Greg Hunter

Game Review: The Shivah

In Games on September 15, 2009 at 9:00 PM

_resizeThere are a lot of reasons I’ve been playing mostly adventure games, lately (and I’m going to save most of them for a later post) but one of the more practical reasons is that there are a lot of them are either free or very cheap. Since the heyday of the genre ended about ten years ago, and demand is low, even new games are inexpensive compared to the latest Rockstar release. Also, thanks to the freeware Adventure Games Studio, anyone with enough time and basic coding knowledge can develop his/her own point-and-click adventure and post it on the AGS website, usually for free.

For the past few weeks, I’ve been poking around AGS forums looking for the best of the best. Among these games, two developers’ names come up often, Ben Croshaw, author of the Trilby survival-horror series, and Dave Gilbert, founder of indie adventure label WadjetEye Games. Both are very good, but in my opinion, Gilbert, one of the few AGS devs to charge money for his games, is the best.

Gilbert’s most famous game, The Shivah, is a mainstay in the ongoing discussion of “games as art” and mature gaming in general. Said discussion is mostly useless, in my opinion, and “art-gamers”, as they like to call themselves, have a bad habit of putting heavy-handed writing and high-mindedness before fun, but The Shivah really is something special. Rarely have a well-written, thoughtful story and immersive gameplay been combined so effectively.

My love for The Shivah starts with the premise; it’s a film-noir-inspired crime drama starring an aging orthodox rabbi. More than anything, it’s a genre piece–the brooding protagonist’s early encounter with a trenchcoated detective is something of a statement of principles–but its religious themes and Jewish cultural references spice things up enough to keep them interesting.

shivahss02Russel Stone, head of a poor, nearly unattended synagogue in New York, is on the verge of retiring. His bills are unpayable, and his increasingly cynical sermons have alienated his flock. Out of nowhere, he is left $10,000 in the will a long-estranged member of his congregation. The money is the windfall he needs to keep going, but the circumstances surrounding the gift are murky. Unable to accept the money without first uncovering the truth, Stone begins his own investigation into his benefactor’s death.

Two of Gilbert’s design choices in The Shivah are really admirable. The first is that the game is short. There is an odd emphasis, these days, on the length of a game. In order to be truly “great”, a game has to be long. (Game critics prefer the term “epic”.) This trend makes  sense–if a game is good, I want it to be as long as possible–but it’s the bane of economical storytelling. Most games’ plots are episodic, and/or spread out between long stretches of gameplay. The Shivah, though, is minimalist in both game and plot structure, which makes the two easier to integrate.

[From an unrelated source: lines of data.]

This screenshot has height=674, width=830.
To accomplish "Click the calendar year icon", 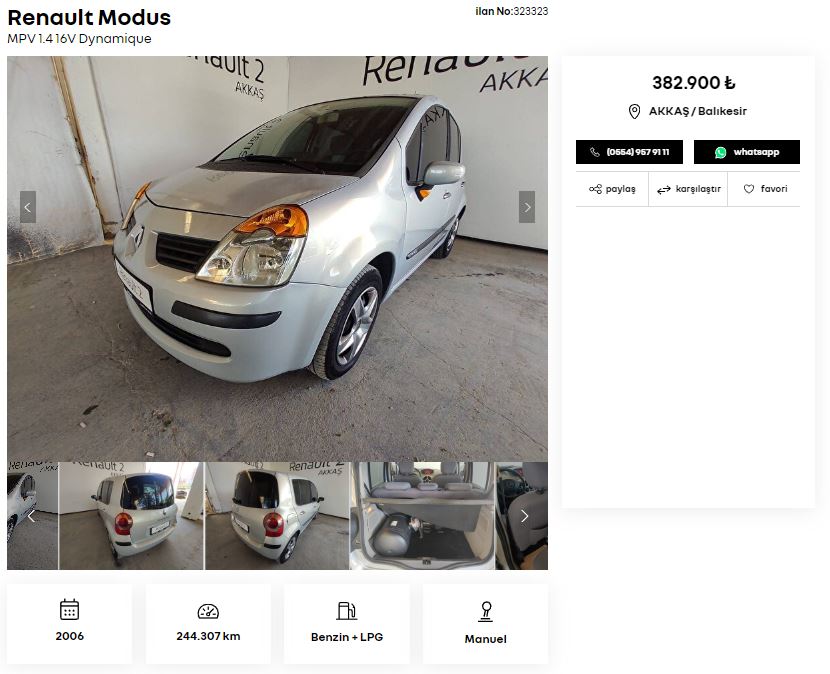I will 69,609.
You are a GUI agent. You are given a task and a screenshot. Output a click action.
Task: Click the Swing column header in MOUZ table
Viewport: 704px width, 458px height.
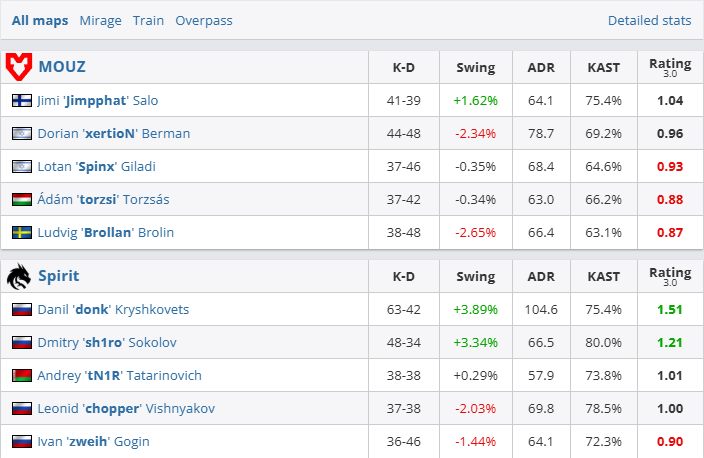click(475, 68)
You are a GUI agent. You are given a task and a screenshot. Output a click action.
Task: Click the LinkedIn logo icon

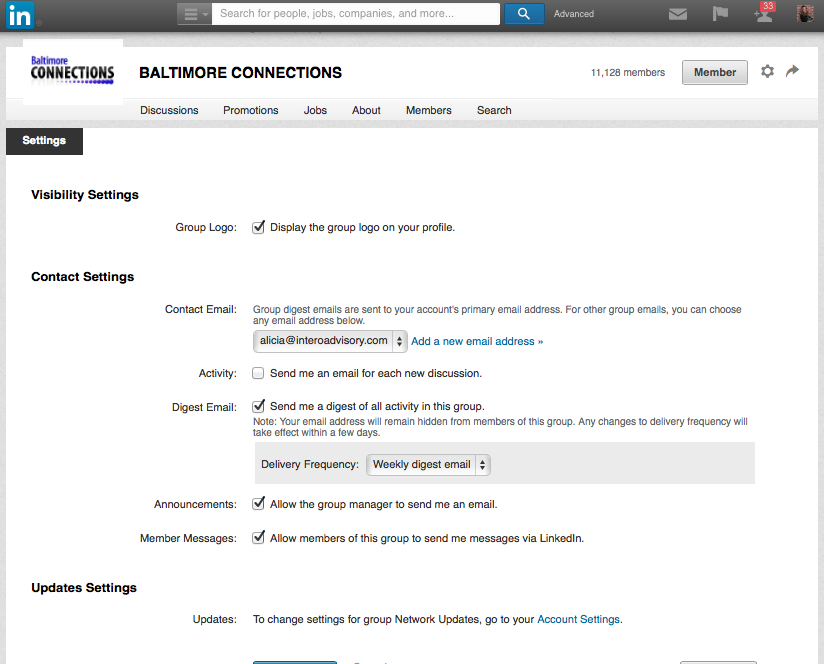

This leads me to the other great thing about The Shivah: plot and gameplay are nearly indistinguishable from one another. Unlike most adventure games, The Shivah is almost devoid of objects to be picked up and used with other objects. It’s puzzles are all language-based, and each puzzle solved drives the plot forward by revealing an essential piece of information. The Shivah isn’t the only game that does this, but it’s always exciting when a game does it well.

The Shivah isn’t free, but at $5, it’s only a little more than your average used bookstore mystery novel, and a little less than most lunches. You can pay for and download it electronically here. Do yourself a favor, and give it a try.